Размер шрифта
-
+

Розанов - стр. 84

«Крестница Ваша захворала вчера к ночи, так что сегодня чуть свет звали доктора, – писал Розанов Страхову в коротеньком не датированном письме в 1895 году, объясняя, почему пропустил две «литературные среды». – Без всяких почти предварительных приступов (был сильнейший только насморк) – мечется, плачет, впадает в забытье и несколько раз уже была рвота. Доктор еще не был, но предварительно велел обтирать голову мокрой губкой, поставить кругом живота согревающий компресс и клистир. И я бы все-таки не так беспокоился, если бы ее забытье и рвота не напоминали очень болезни умершей нашей девочки Нади».

Нет, не для Страхова была та история. И не для Владимира Соловьева[29]. Им это все – компресс, клистир, мокрая губка, детская рвота – было неведомо. Они всё больше про литературу, про высокие материи, про тайны бытия и про премудрость Софии. Хотя – забегая вперед – тот факт, что розановские дети выжили и выросли, что болезнь первой Нади ни у кого из них не повторилась, – было, и правда, чудом самым настоящим, нарушением чина естества, тайной и милостью Божьей.

Но дело заключалось не только в личных заботах, тревогах, обидах, страхах, переживаниях и житейских неудачах непризнанного отца и оскорбленного беззаконного супруга, не в одной лишь его отдельной, по-прежнему нескладывающейся жизни. Наделенный невероятной интуицией, слабонервный, милый Розанов как будто чувствовал, что его частная и не такая уж на самом деле ужасная брачная история, вызванная несовершенством российских законов (бывали случаи куда страшней, когда незаконных детей убивали, подбрасывали, оставляли на папертях или в лесу, о чем он сам напишет в «Семейном вопросе в России» или в письме Антонию[30]), есть симптом духовной болезни, поразившей весь организм империи. Огромная страна рушилась не потому, что ее хотел уничтожить брат казненного гимназиста из Симбирска, сказавший, по преданию, в ответ на слова некоего чиновника «Куда вы, молодой человек, лезете? Перед вами стена» – «Стена, да гнилая. Ткни и развалится» – нет, не потому, что гнилая была. А потому, что слишком твердая, жесткая, самоуверенная, глухая, потому что опаздывала, не отвечала времени, не хотела меняться, была катастрофически негибкой, нечуткой, и сама приближала свой конец, слиняв по грехам своим через два десятка лет в два дня. Самое большее в три.

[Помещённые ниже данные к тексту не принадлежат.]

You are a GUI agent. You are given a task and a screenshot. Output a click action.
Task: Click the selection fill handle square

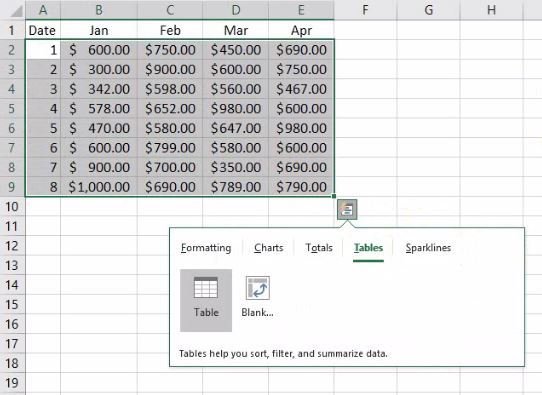pyautogui.click(x=334, y=196)
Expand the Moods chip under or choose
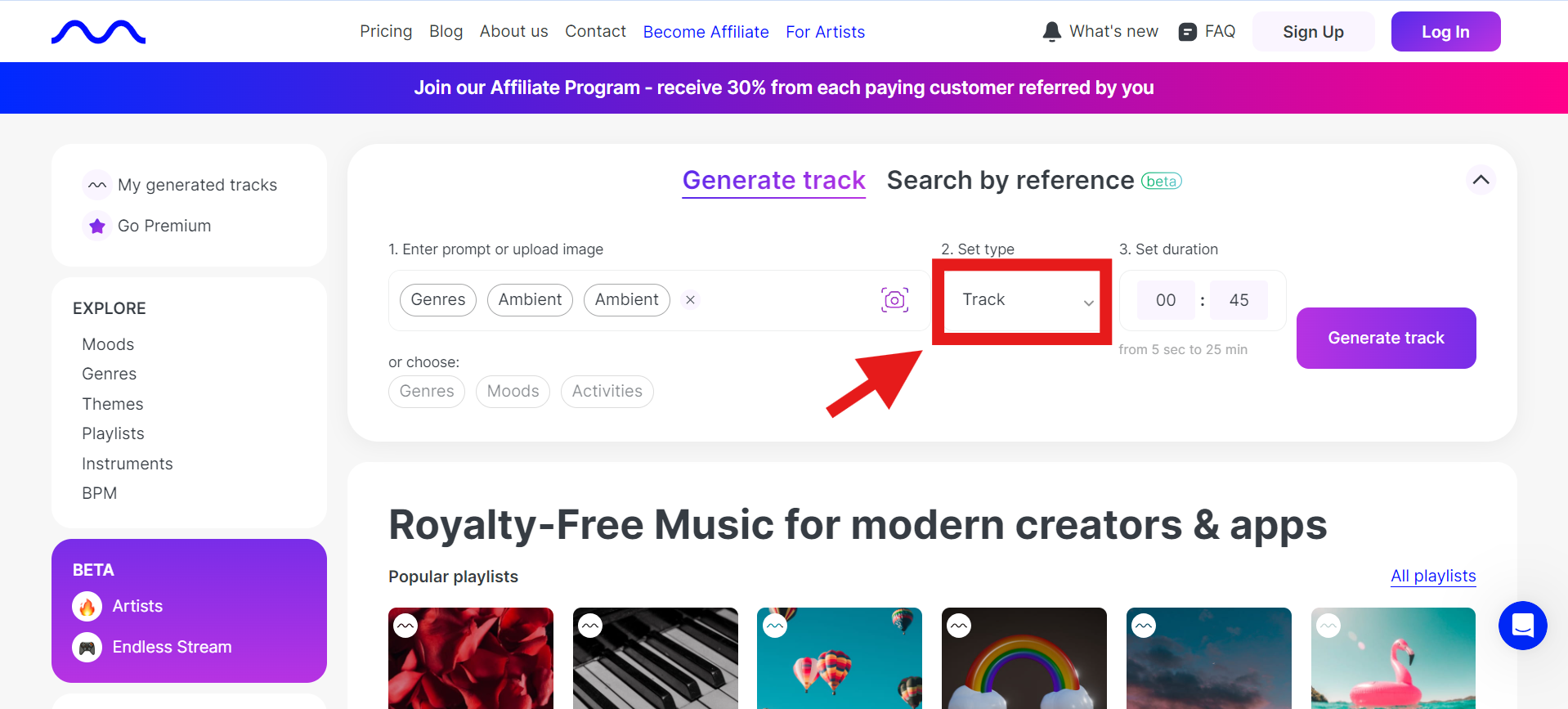The height and width of the screenshot is (709, 1568). point(513,392)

Он не мог тогда высказать всего в публицистике, потому что цензура (так была запрещена его предостерегающая консервативная статья «О подразумеваемом смысле нашей монархии»), но в письмах Рачинскому сформулировал все очень четко: «Монархи губят себя излишней бюрократией, и нет Геркулеса, который сломил бы эти Авгиевы конюшни канцеляризма, и, вероятно, что они погибнут: что один – французский уже погиб».